Histopathologic features of case 5. (A) The superficial shave biopsy of this case showed an infiltrative basaloid dermal neoplasm with multifocal areas of hemorrhage. (B) The growth pattern was predominantly nested, mimicking a melanocytic neoplasm. (C) Peripherally, the cells showed a more spindled growth pattern. (D) Cytologically, the tumor cells were composed of bland, round to ovoid cells with small nucleoli intervened by slightly hyalinized collagen. (E) SOX10 and (F) S100 protein were strongly and diffusely positive.

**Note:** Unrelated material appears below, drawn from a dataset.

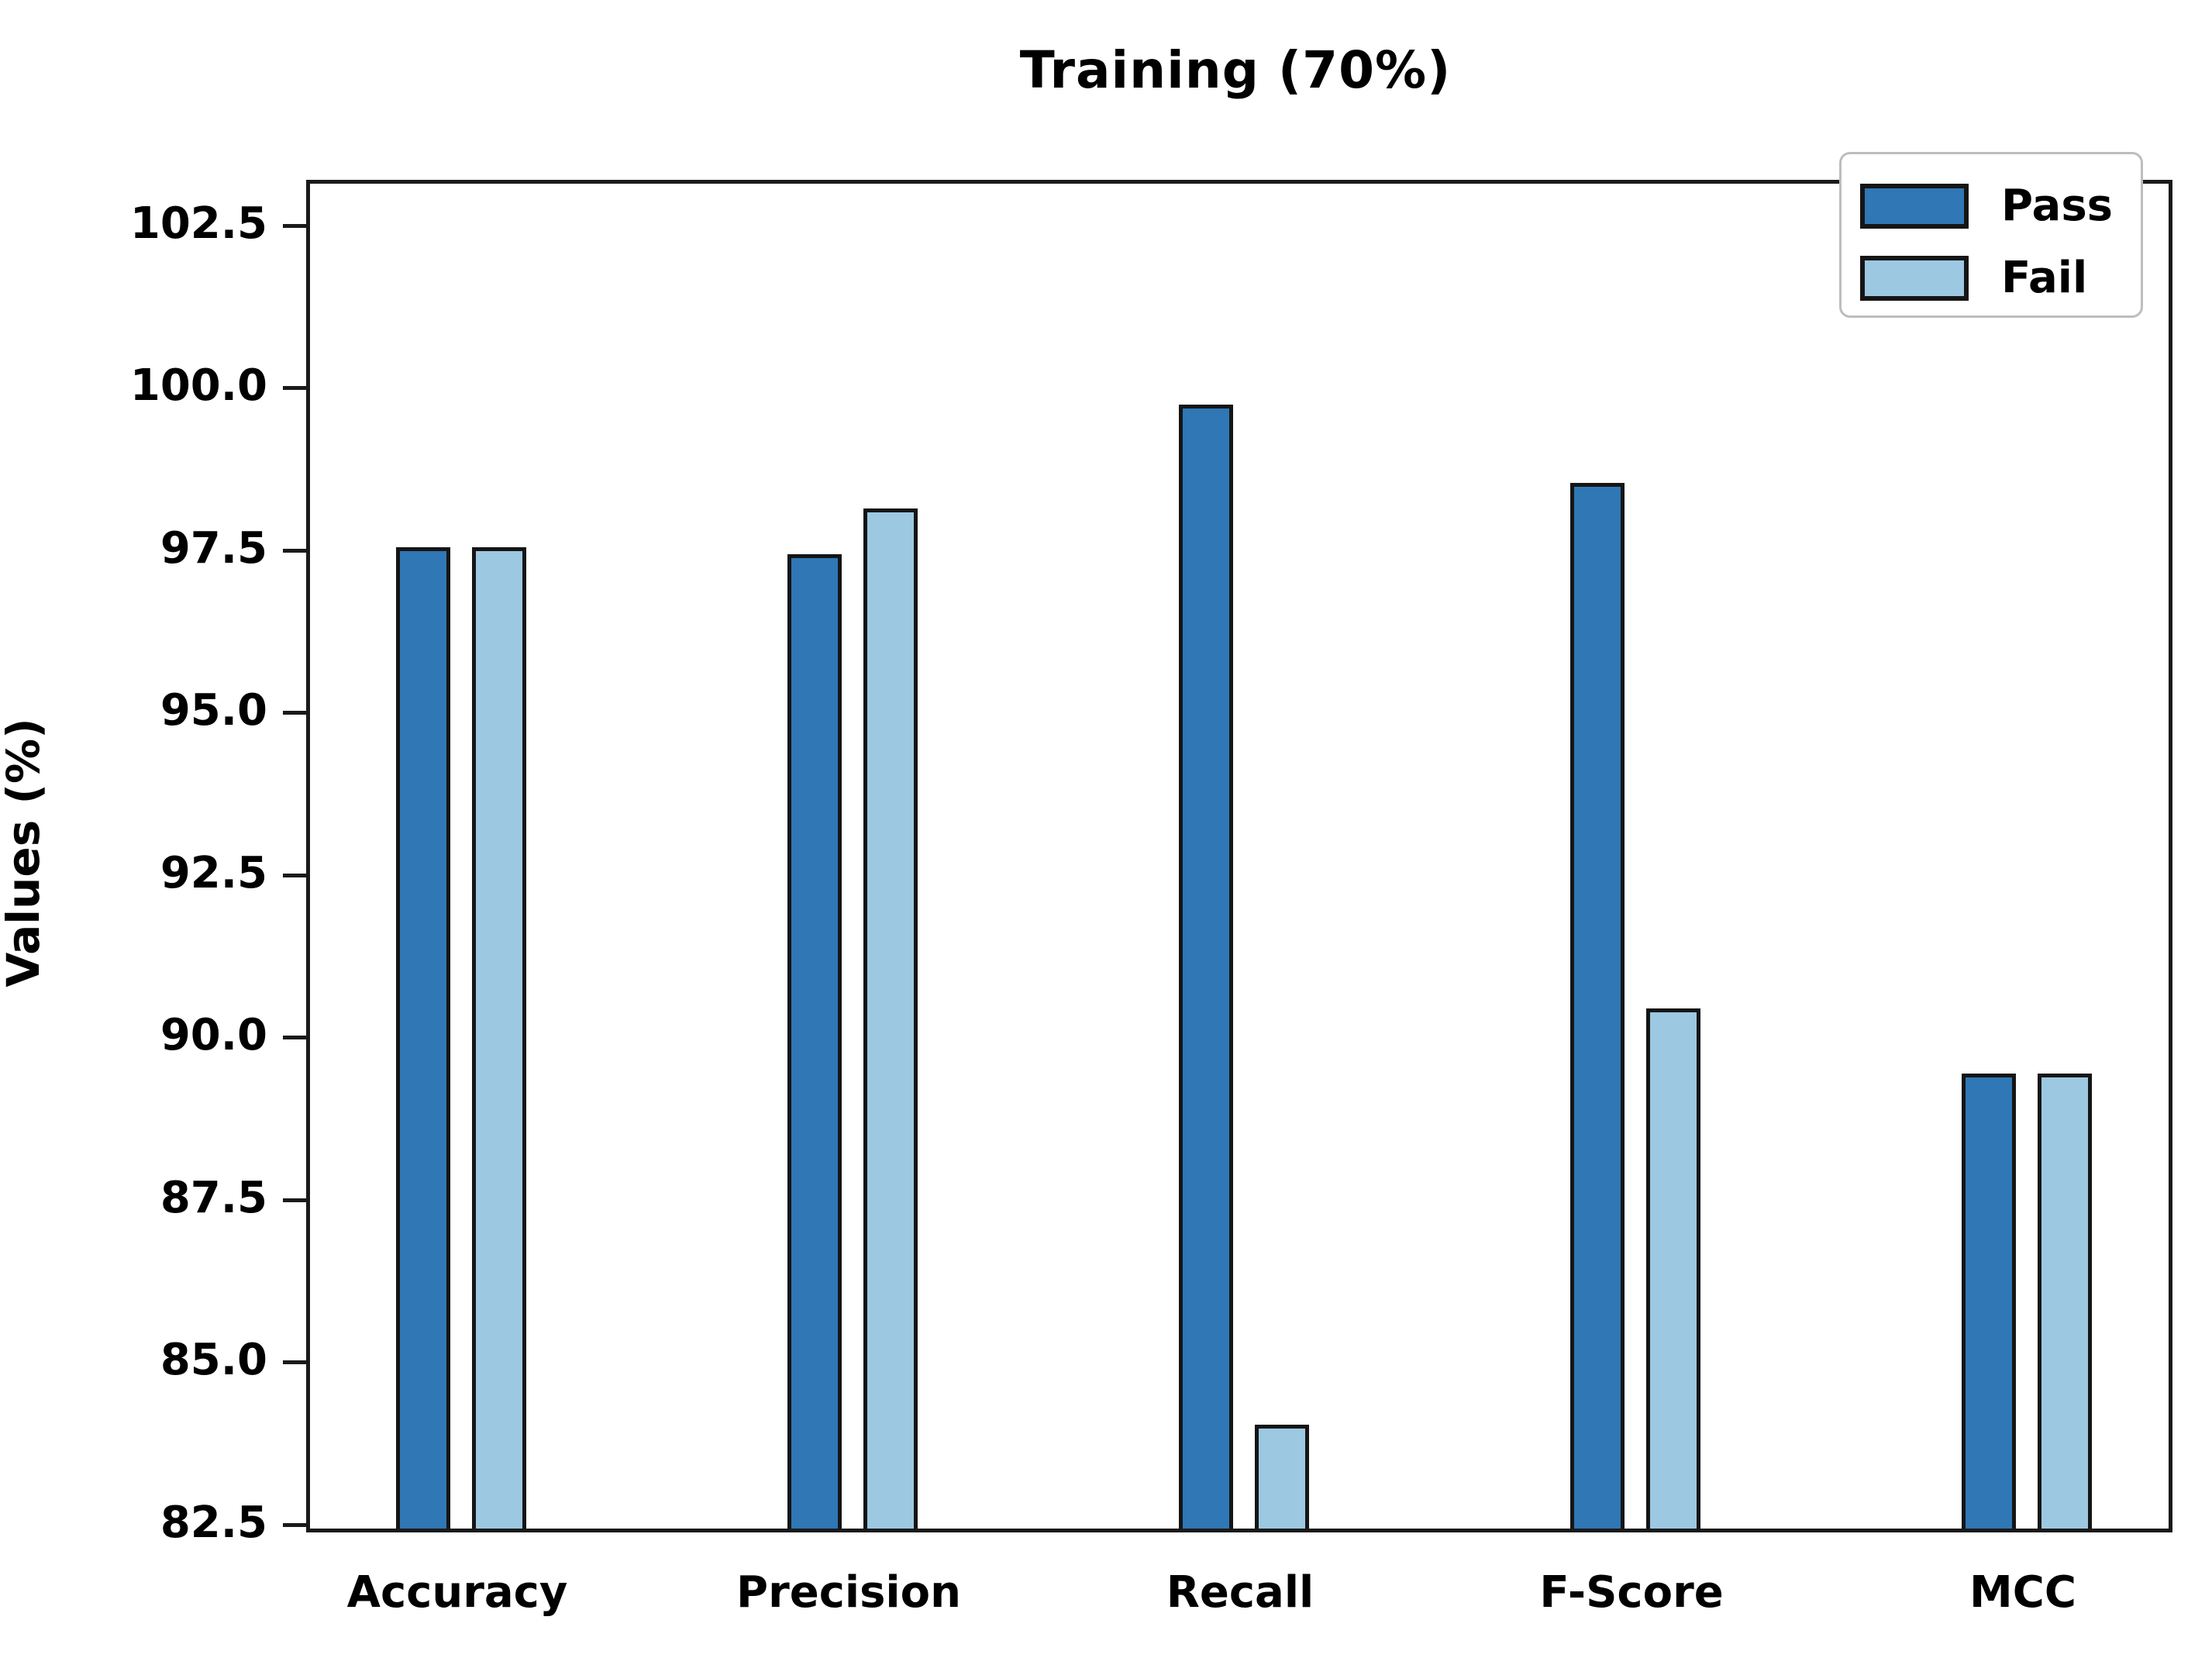 The width and height of the screenshot is (2212, 1658). I want to click on bar-fail-precision, so click(890, 1018).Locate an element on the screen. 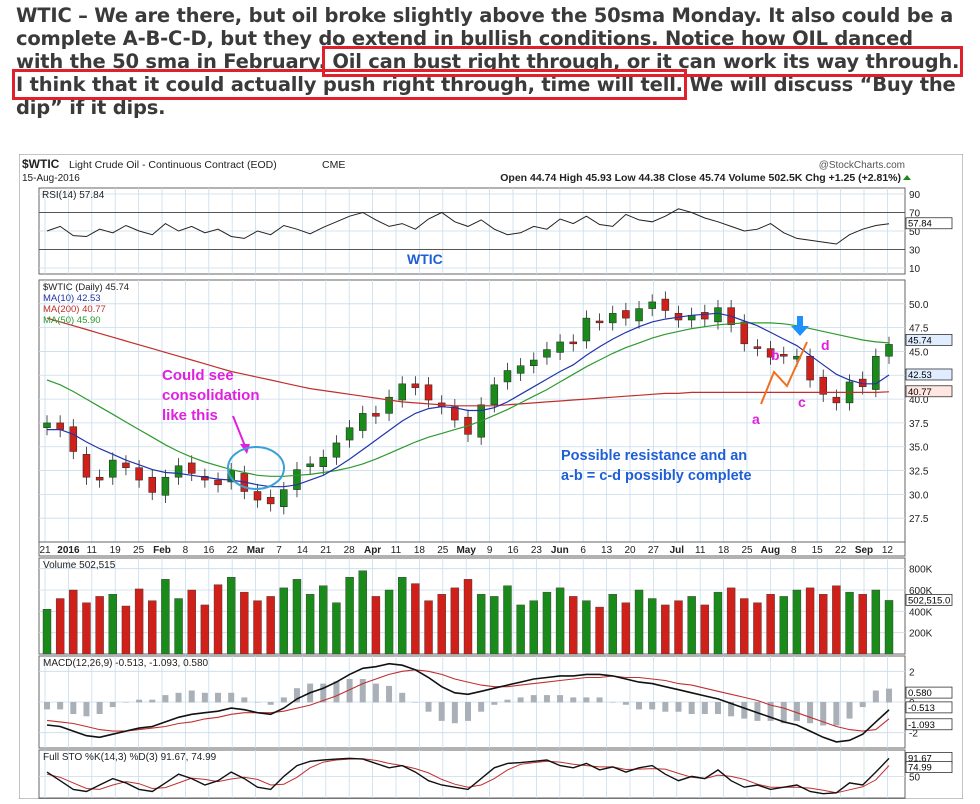 The height and width of the screenshot is (804, 980). annotation-point-d: d is located at coordinates (826, 345).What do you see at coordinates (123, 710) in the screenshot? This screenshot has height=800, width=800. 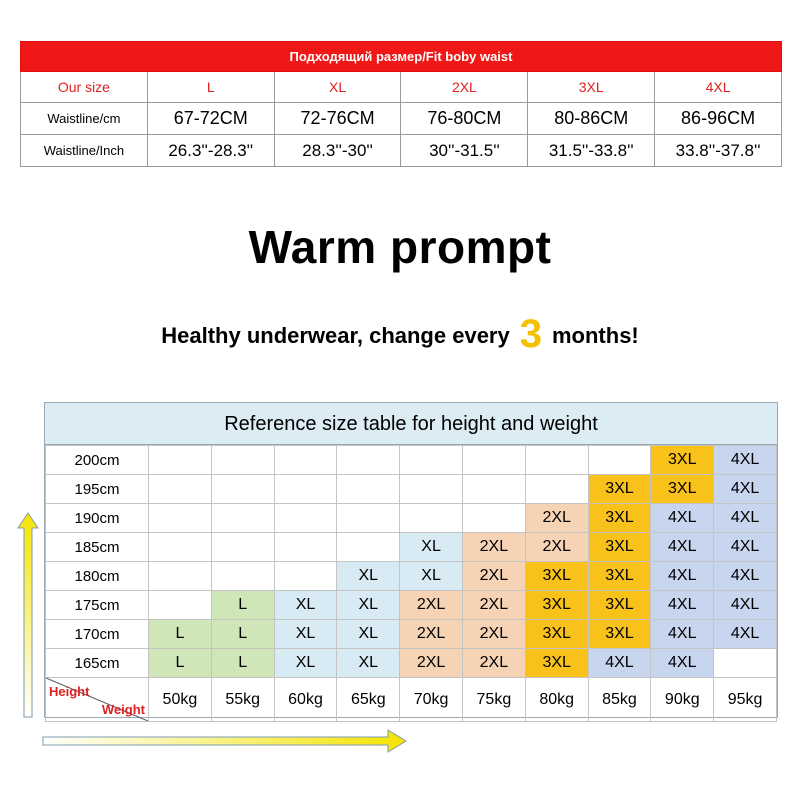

Molecular genetic findings and methylation results. (A) FUS::ETV5 fusion depicted by circos plot, schematic diagram of fusion transcript and predicted chimeric protein with functional domains annotated by National Center for Biotechnology Information RefSeq accession numbers. (B) Uniform Manifold Approximation and Projection (UMAP) plots showing unsupervised clustering of the methylation profiles of all 4 tested tumors in relation to 3 additional superficial neurocristic S100 protein/SOX10-positive tumors, neural tumors, and other mesenchymal neoplasms. Our cases clustered closely with previously reported neurocristic tumors as well as neurofibromas and schwannomas and away from conventional and adamantinoma-like Ewing sarcoma. AFH, angiomatoid fibrous histiocytoma; ALES, adamantinoma-like Ewing sarcoma; ASPS, alveolar soft part sarcoma; CCS, clear cell sarcoma; DFSP, dermatofibrosarcoma protuberan; EMC, extraskeletal myxoid chondrosarcoma; EWS, Ewing sarcoma; ICMT, intracranial mesenchymal tumor; LGFMS, low-grade fibromyxoid sarcoma; MLPS, myxoid liposarcoma; MPNST, malignant peripheral nerve sheath tumor; NFB, neurofibroma; RMS, rhabdomyosarcoma; SCHW, schwannoma; SEF, sclerosing epithelioid fibrosarcoma.